§ WHAT YOU ARE ASKED TO DO: Return the records that follow, matching each one exactly.

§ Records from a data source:
________________________________________

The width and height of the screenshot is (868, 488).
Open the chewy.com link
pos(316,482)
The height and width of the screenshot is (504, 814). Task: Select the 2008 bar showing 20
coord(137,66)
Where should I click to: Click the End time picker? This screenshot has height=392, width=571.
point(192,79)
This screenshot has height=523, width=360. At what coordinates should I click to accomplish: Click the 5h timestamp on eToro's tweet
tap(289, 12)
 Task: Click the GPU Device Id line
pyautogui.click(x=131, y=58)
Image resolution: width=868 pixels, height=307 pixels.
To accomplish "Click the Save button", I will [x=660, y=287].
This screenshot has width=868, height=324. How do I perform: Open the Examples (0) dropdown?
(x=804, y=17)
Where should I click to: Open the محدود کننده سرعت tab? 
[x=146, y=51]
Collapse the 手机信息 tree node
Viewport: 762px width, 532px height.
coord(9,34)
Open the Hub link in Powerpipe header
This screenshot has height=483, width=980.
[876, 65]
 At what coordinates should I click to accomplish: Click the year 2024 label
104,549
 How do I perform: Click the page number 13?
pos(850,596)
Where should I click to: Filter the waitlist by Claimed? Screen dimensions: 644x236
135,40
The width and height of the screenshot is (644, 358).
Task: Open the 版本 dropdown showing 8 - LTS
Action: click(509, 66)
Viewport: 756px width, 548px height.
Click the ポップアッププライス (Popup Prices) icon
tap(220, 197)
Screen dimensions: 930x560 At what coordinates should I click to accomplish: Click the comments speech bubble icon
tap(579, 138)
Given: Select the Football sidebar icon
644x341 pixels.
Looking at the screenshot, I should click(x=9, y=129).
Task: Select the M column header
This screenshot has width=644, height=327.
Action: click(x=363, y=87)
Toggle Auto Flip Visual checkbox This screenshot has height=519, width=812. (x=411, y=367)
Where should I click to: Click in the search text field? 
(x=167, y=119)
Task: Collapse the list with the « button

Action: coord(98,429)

________________________________________

§ RESPONSE BELOW:
The width and height of the screenshot is (868, 488).
Open the chewy.com link
pos(316,482)
The height and width of the screenshot is (504, 814). Task: Select the 2008 bar showing 20
coord(137,66)
Where should I click to: Click the End time picker? This screenshot has height=392, width=571.
point(192,79)
This screenshot has height=523, width=360. At what coordinates should I click to accomplish: Click the 5h timestamp on eToro's tweet
tap(289, 12)
 Task: Click the GPU Device Id line
pyautogui.click(x=131, y=58)
Image resolution: width=868 pixels, height=307 pixels.
To accomplish "Click the Save button", I will [x=660, y=287].
This screenshot has width=868, height=324. How do I perform: Open the Examples (0) dropdown?
(x=804, y=17)
Where should I click to: Open the محدود کننده سرعت tab? 
[x=146, y=51]
Collapse the 手机信息 tree node
Viewport: 762px width, 532px height.
coord(9,34)
Open the Hub link in Powerpipe header
This screenshot has height=483, width=980.
[876, 65]
 At what coordinates should I click to accomplish: Click the year 2024 label
104,549
 How do I perform: Click the page number 13?
pos(850,596)
Where should I click to: Filter the waitlist by Claimed? Screen dimensions: 644x236
135,40
The width and height of the screenshot is (644, 358).
Task: Open the 版本 dropdown showing 8 - LTS
Action: click(509, 66)
Viewport: 756px width, 548px height.
Click the ポップアッププライス (Popup Prices) icon
tap(220, 197)
Screen dimensions: 930x560 At what coordinates should I click to accomplish: Click the comments speech bubble icon
tap(579, 138)
Given: Select the Football sidebar icon
644x341 pixels.
Looking at the screenshot, I should click(x=9, y=129).
Task: Select the M column header
This screenshot has width=644, height=327.
Action: click(x=363, y=87)
Toggle Auto Flip Visual checkbox This screenshot has height=519, width=812. (x=411, y=367)
Where should I click to: Click in the search text field? 
(x=167, y=119)
Task: Collapse the list with the « button

Action: coord(98,429)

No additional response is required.